O Brasil registrou 7.300 mortes por câncer de colo do útero em 2025, o maior número desde 2000. A doença é a única forma de câncer totalmente prevenível com exame simples, mas 60% das mulheres de comunidades pobres nunca fizeram o teste.
O exame de Papanicolau está disponível de graça no SUS desde 1996. Mesmo assim, 18 milhões de mulheres entre 25 e 64 anos não atualizaram o preventivo nos últimos três anos. Na periferia de São Paulo, a fila chega a cinco meses na UBS Jardim Elvira, zona sul.

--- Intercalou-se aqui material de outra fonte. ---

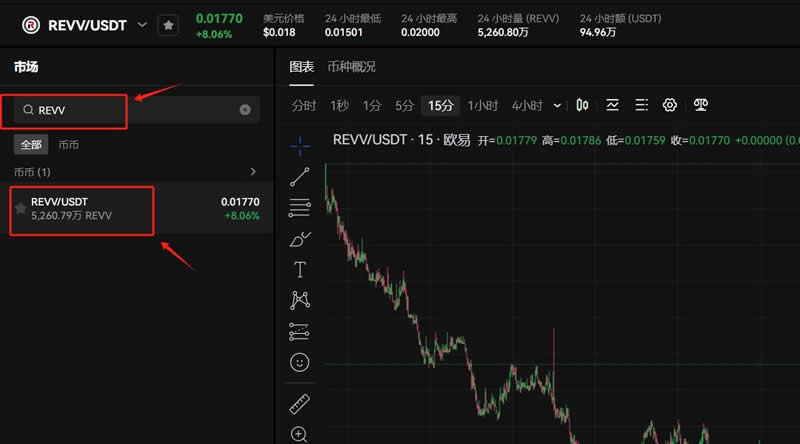The height and width of the screenshot is (444, 800).
Task: Open the indicators icon in chart toolbar
Action: point(612,105)
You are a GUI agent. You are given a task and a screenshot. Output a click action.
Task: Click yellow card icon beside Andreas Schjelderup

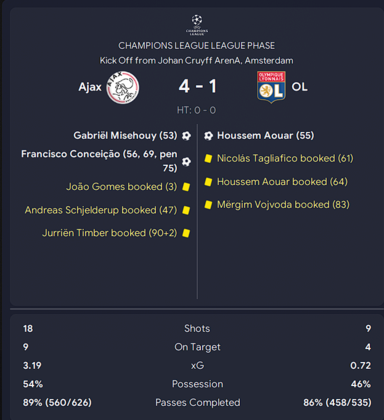coord(186,210)
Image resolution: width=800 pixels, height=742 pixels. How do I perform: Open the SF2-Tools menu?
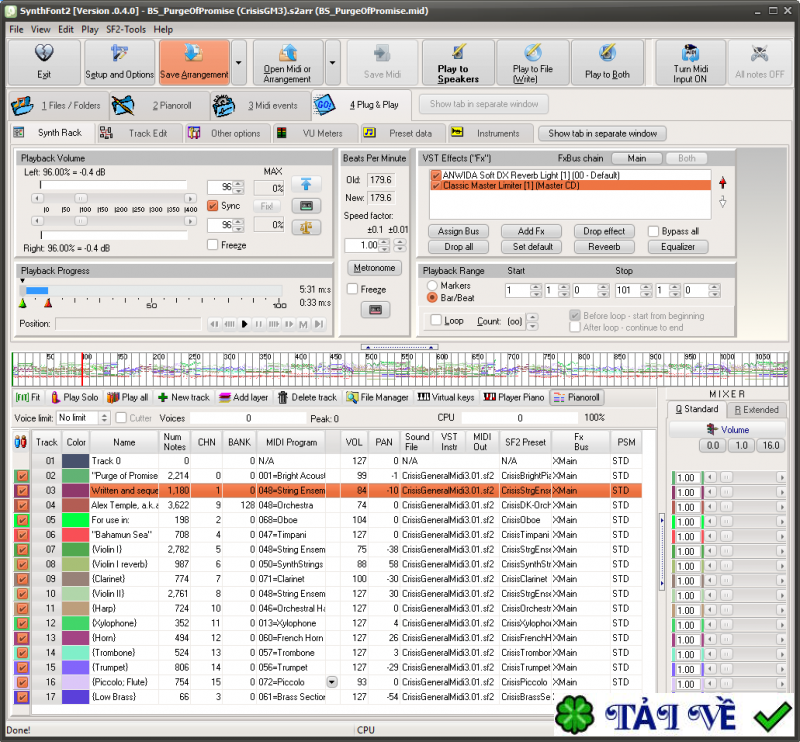tap(127, 29)
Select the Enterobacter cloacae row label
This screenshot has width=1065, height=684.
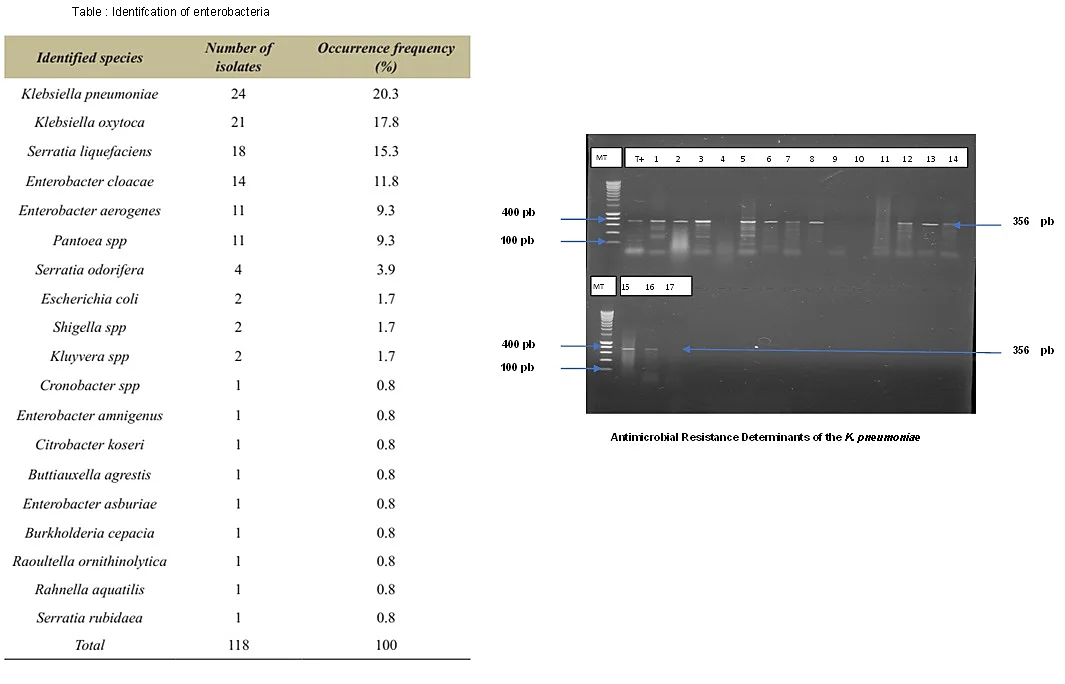89,182
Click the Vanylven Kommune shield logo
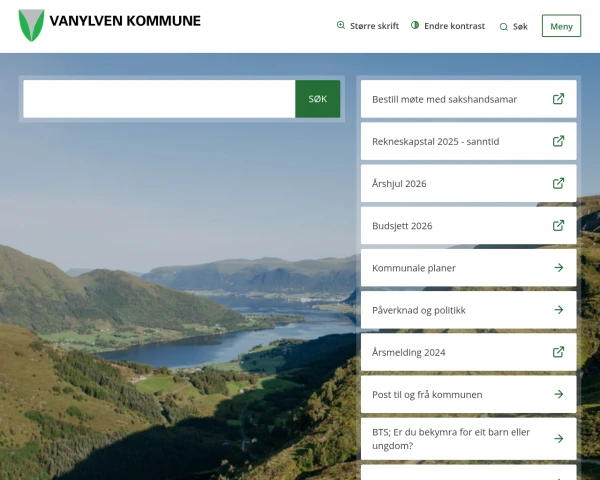This screenshot has height=480, width=600. click(x=31, y=25)
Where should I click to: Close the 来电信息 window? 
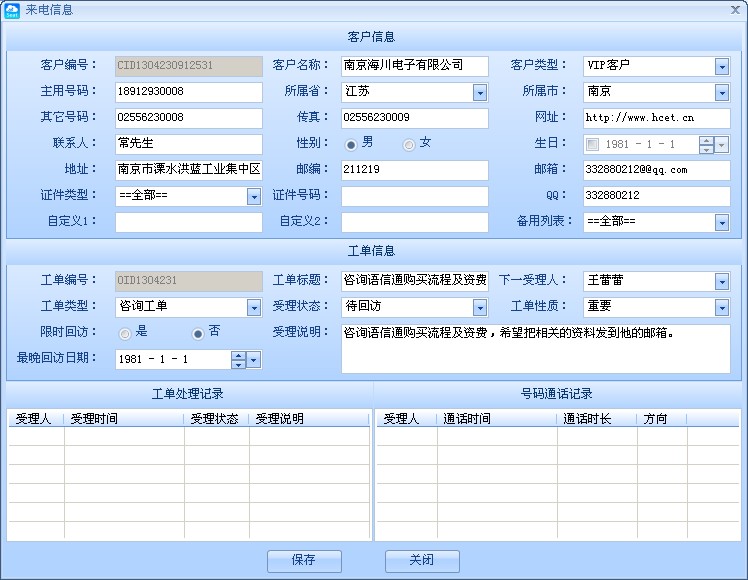click(x=735, y=10)
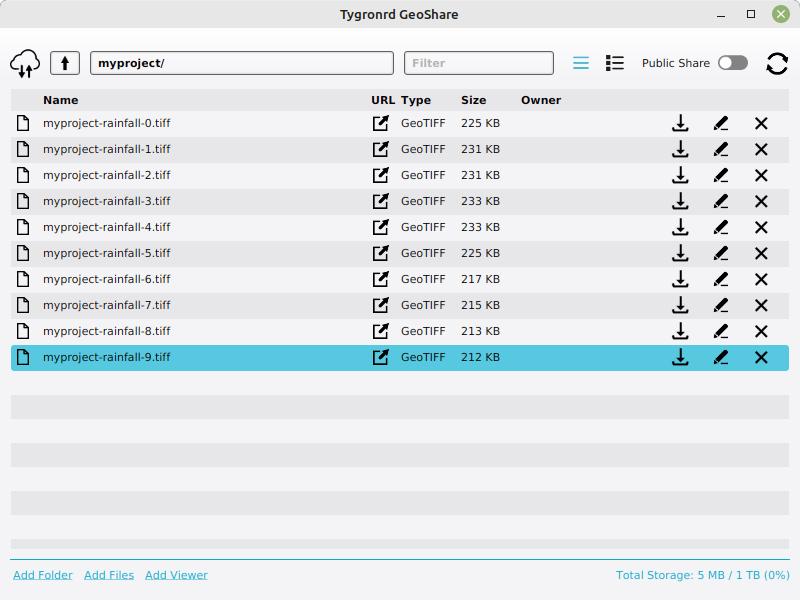Click the Add Folder link

[x=43, y=575]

A falta de médicos e a vergonha das pacientes são os principais gargalos. “A mulente tem que se deslocar duas vezes: uma para pegar senha e outra para fazer o exame. Muitas desistem”, conta a enfermeira comunitária Ana Paula da Silva, 42, da Vila Nova Cachoeirinha.
O Ministério da Saúde prometeu em março ampliar o programa “Viva Mulher” para 2 mil postos extras até 2026. A meta é reduzir as mortes em 30% nos próximos cinco anos com coleta feita por enfermeiras treinadas dentro das próprias comunidades.
Quem tem entre 25 e 64 anos pode marcar o exame pelo app “SUS Digital” ou direto na unidade de saúde. O preventivo deve ser feito de três em três anos para mulheres sem alterações anteriores.